Senin, 25 Januari 2010

AAARGH!! DAMN!”

(Makan Hemat ala Anak Kost)


Splashh! JDERR!!

Petir masih menyambar-nyambar, disertai hujan lebat yang turun sejak tadi membuat sore ini terasa bagaikan malam hari, gelap.

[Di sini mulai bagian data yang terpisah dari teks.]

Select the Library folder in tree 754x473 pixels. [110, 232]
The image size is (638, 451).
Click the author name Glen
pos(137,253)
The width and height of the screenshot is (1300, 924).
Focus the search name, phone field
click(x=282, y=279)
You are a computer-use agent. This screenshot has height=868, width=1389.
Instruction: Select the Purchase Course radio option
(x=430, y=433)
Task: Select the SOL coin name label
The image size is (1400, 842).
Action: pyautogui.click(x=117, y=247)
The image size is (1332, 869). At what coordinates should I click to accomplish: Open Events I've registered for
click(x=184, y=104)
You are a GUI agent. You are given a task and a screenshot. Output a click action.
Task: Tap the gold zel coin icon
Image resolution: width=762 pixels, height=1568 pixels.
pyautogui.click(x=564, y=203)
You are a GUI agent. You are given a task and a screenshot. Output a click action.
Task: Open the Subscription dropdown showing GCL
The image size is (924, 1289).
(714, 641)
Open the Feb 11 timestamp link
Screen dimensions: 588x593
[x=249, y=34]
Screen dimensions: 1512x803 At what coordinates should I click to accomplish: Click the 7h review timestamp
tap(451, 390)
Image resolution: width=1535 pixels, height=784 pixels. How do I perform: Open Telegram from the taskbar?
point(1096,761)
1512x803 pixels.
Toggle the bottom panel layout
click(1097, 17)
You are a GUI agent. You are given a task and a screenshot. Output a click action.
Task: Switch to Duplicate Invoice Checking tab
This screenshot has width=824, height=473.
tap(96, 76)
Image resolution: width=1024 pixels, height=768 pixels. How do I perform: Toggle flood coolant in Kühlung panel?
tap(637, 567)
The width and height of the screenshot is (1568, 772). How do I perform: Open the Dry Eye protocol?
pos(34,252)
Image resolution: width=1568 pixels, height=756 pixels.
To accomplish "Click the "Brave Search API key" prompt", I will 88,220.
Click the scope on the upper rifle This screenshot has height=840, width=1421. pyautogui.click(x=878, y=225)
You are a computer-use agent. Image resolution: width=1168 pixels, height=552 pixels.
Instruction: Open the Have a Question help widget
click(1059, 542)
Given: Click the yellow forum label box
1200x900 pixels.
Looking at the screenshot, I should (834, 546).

Kulirik jam weker yang tengah berdiri di meja belajarku. “Hmm … masih jam 4 sore, aku mau tidur lagi,” gumamku dalam hati. Tapi sesaat kemudian aku dikagetkan oleh gedoran di pintu kamar, “Siapa?” tanyaku sambil mengerjap-kerjapkan mata karena masih susah untuk terbuka lebar. Maklum … baru bangun. “Rose, Mbak,” jawab suara di balik pintu. “Ada apa?” tanyaku kemudian setelah membuka pitu kamar. “Ntar Mbak Dyah jadi ikut aku ama Chan-chan beli mie ayam apa nggak?” “Hmm … ya udah. Tapi jam berapa?”, “Sebelum maghrib aja, Mbak … sekitar jam 5 lebih seperempatan gitu,” ujar Rosecha mantap.

***

Pukul 5 hujan udah mulai reda. Tepat jam 5 lebih seperempat kita mulai keluar dari kost dan melancarkan aksi berburu mie ayam yang sudah kita rencanakan mulai kemarin pagi. Rosecha yang punya ide cemerlang itu, “Makan mie ayam murah di sebuah warung yang udah terpercaya rasanya,” ujarnya kemarin.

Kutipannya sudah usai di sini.